Pixel coordinate grounding data
----------------------------------------

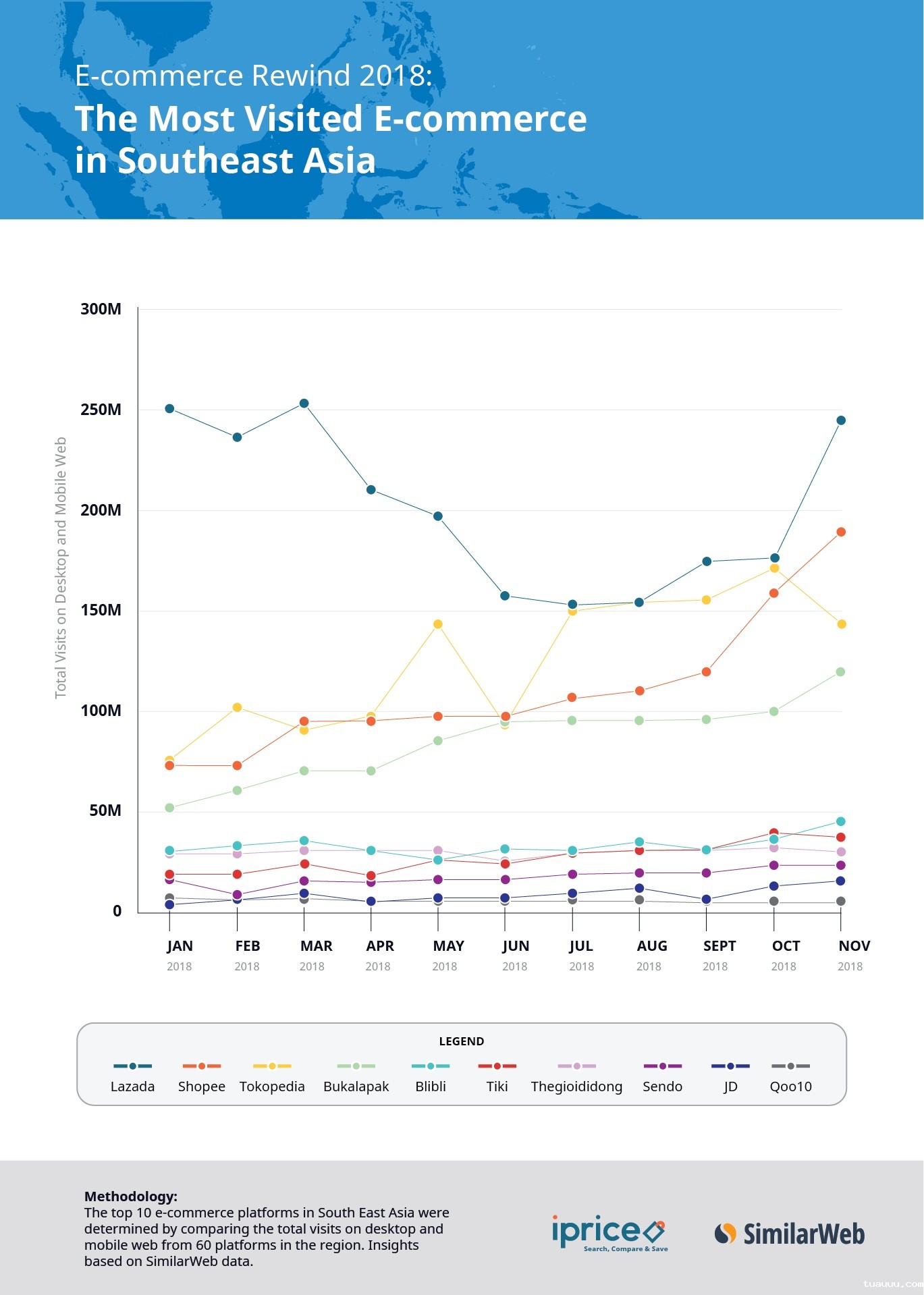The width and height of the screenshot is (924, 1295).
Task: Click the JAN 2018 axis label
Action: click(x=180, y=954)
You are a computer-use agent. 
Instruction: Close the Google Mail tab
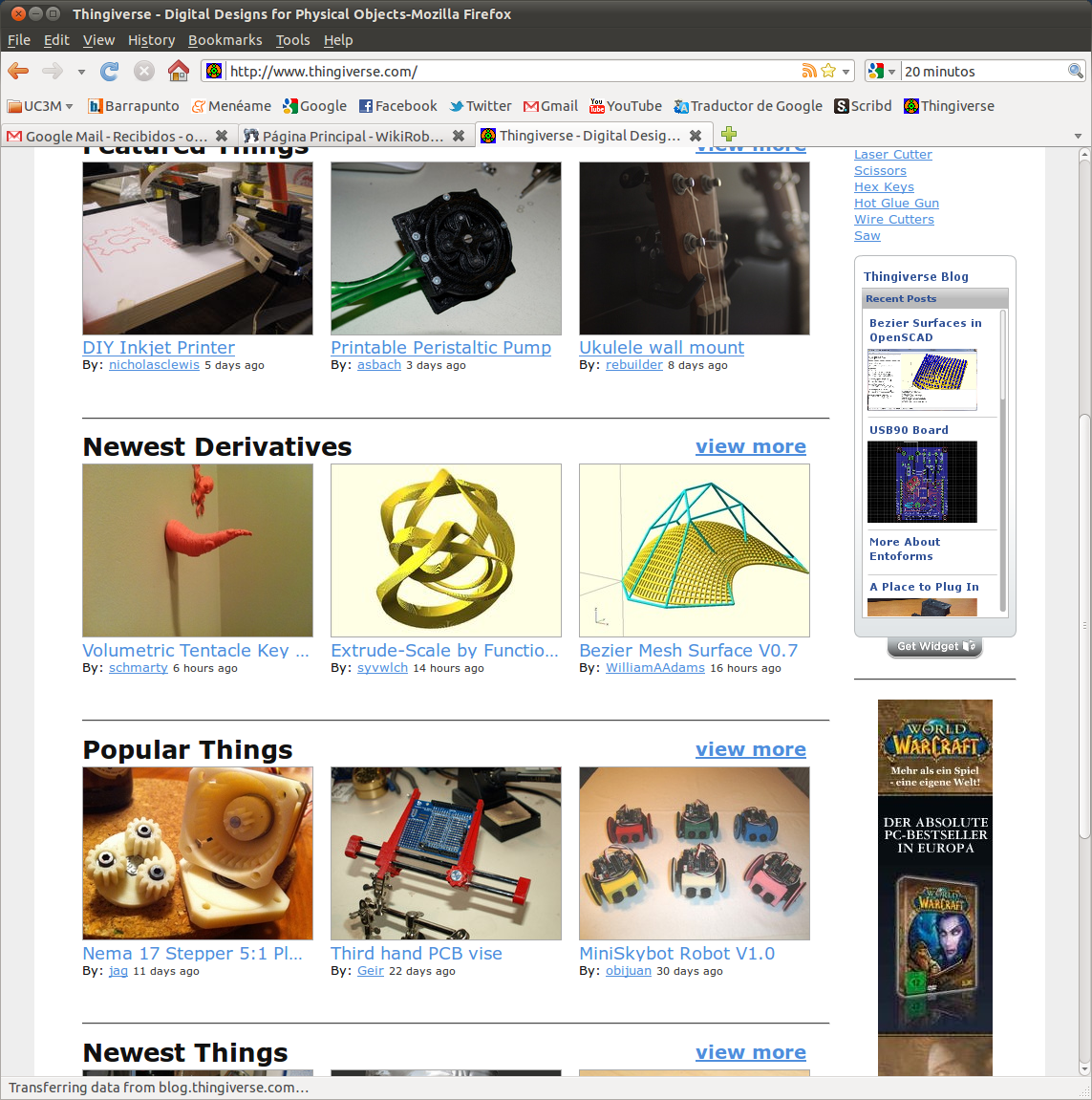click(x=222, y=136)
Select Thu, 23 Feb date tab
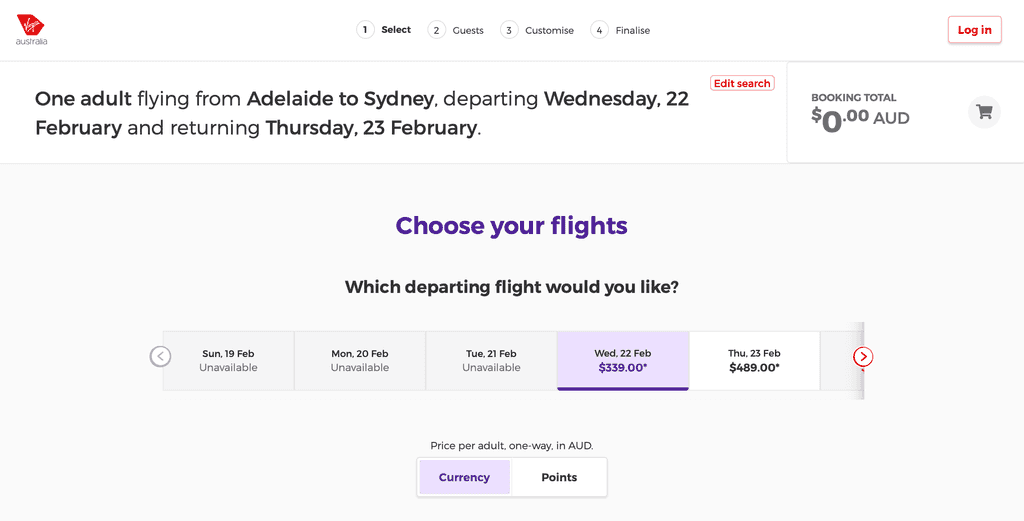Image resolution: width=1024 pixels, height=521 pixels. click(754, 360)
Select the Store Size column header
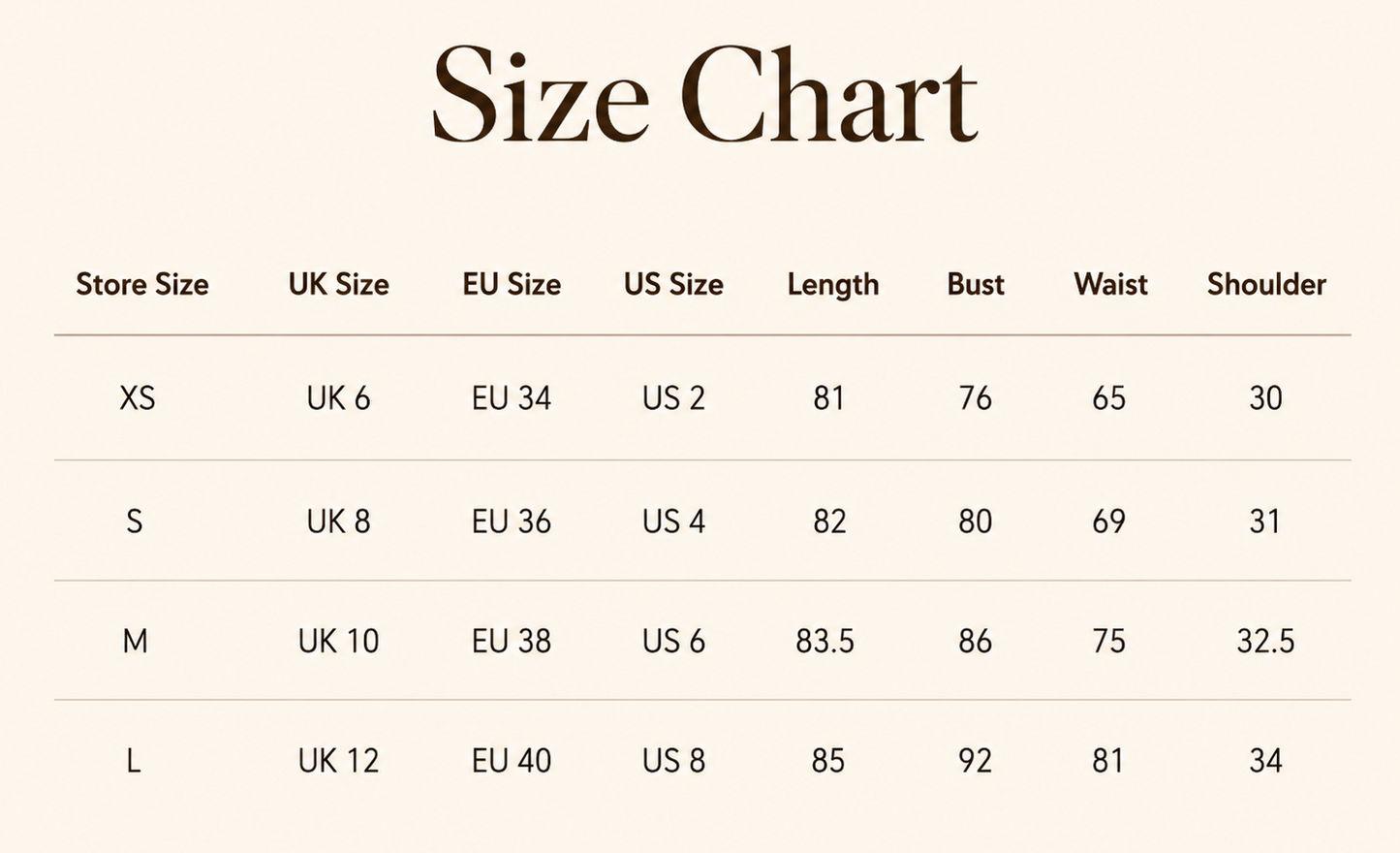The height and width of the screenshot is (853, 1400). pyautogui.click(x=142, y=284)
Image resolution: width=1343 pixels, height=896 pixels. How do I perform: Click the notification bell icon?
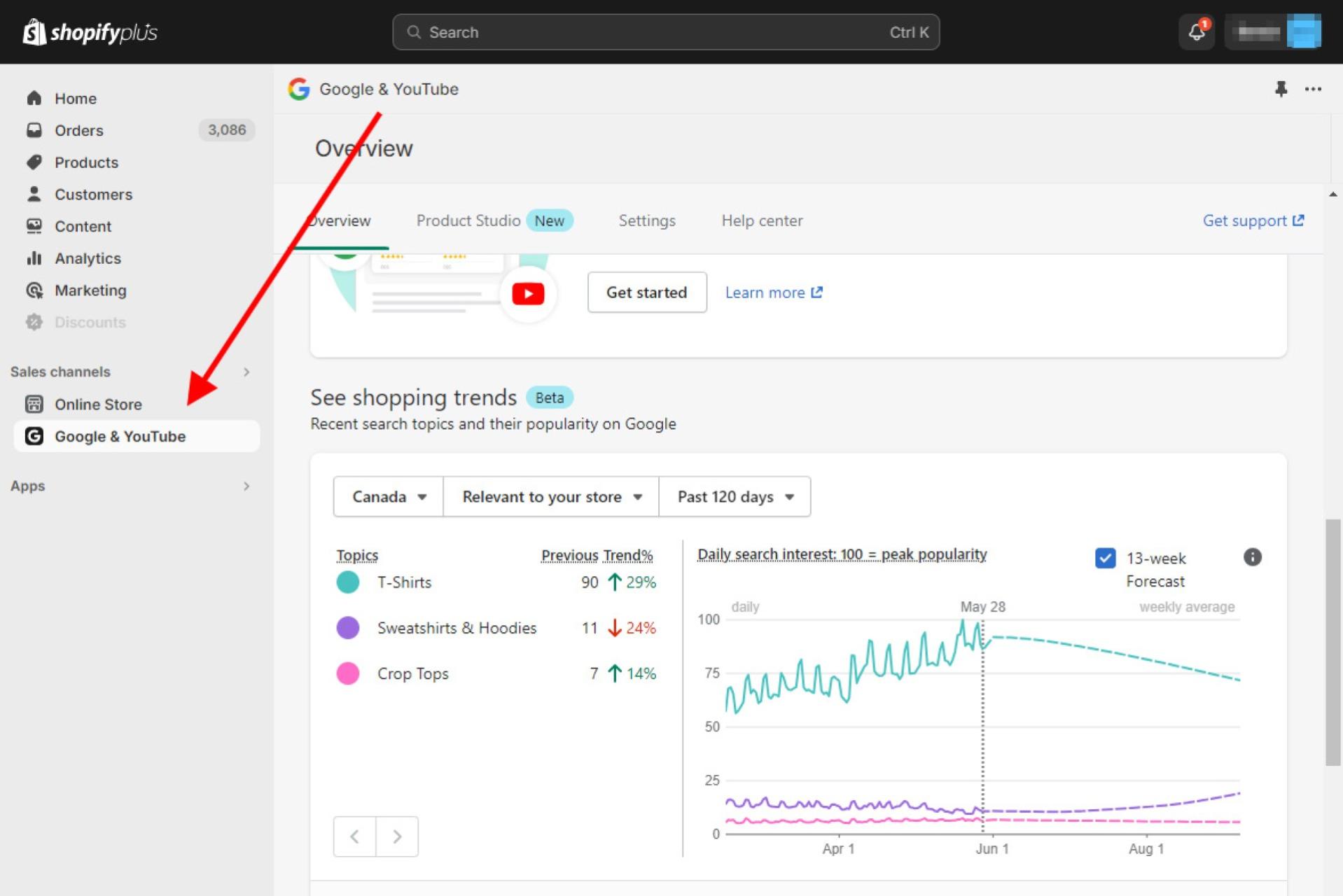pyautogui.click(x=1196, y=32)
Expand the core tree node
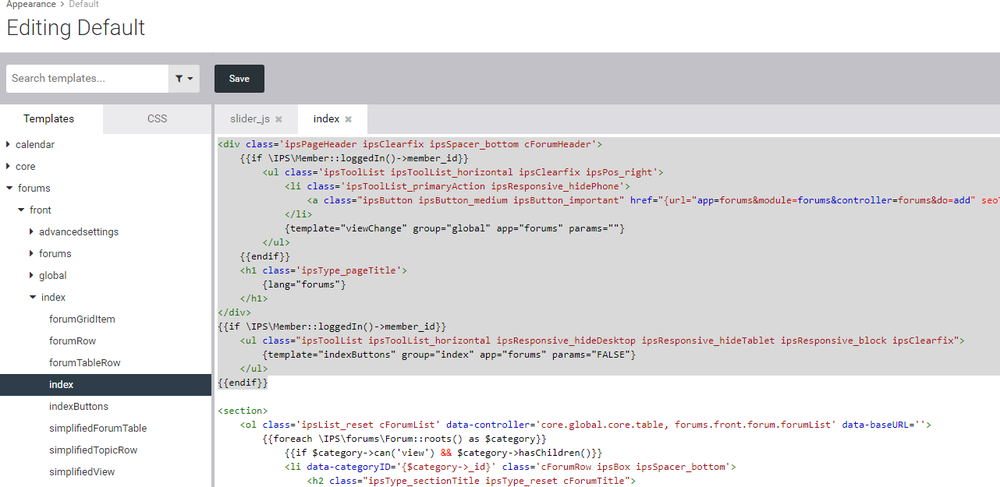The width and height of the screenshot is (1000, 487). [x=9, y=166]
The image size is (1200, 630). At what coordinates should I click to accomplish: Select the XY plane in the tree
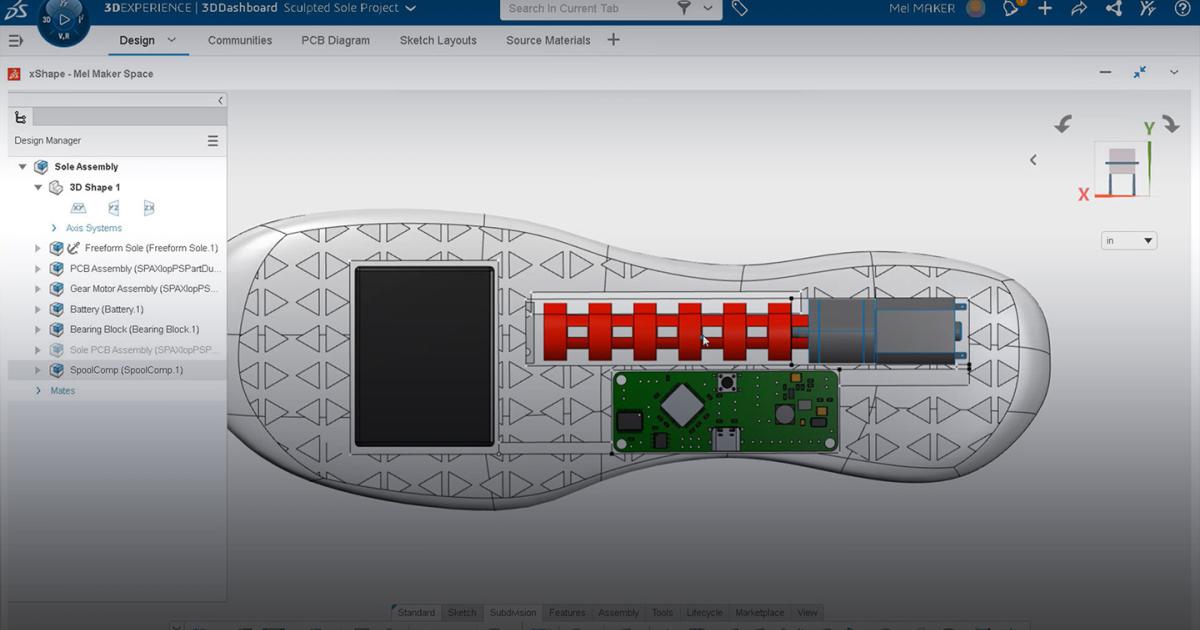pos(78,207)
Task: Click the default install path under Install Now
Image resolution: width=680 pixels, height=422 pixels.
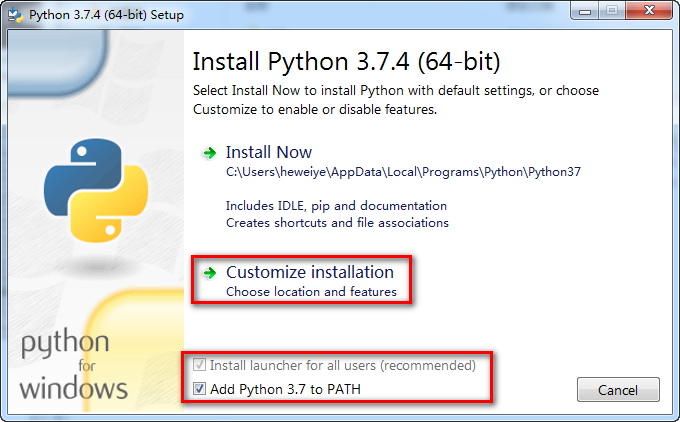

----------------------------------------

* TASK PROMPT *
Leave out the pictures, and write out exactly the lines from the line containing "Select the Store Size column header" through the end of the records above.

* RESULT OF THIS EXERCISE *
Select the Store Size column header
The height and width of the screenshot is (853, 1400). pyautogui.click(x=142, y=284)
Image resolution: width=1343 pixels, height=896 pixels. How do I perform: Click the notification bell icon?
pyautogui.click(x=1196, y=32)
Expand the core tree node
The width and height of the screenshot is (1000, 487). [x=9, y=166]
The image size is (1200, 630). At what coordinates should I click to accomplish: Select the XY plane in the tree
pos(78,207)
Task: Click the default install path under Install Now
Image resolution: width=680 pixels, height=422 pixels.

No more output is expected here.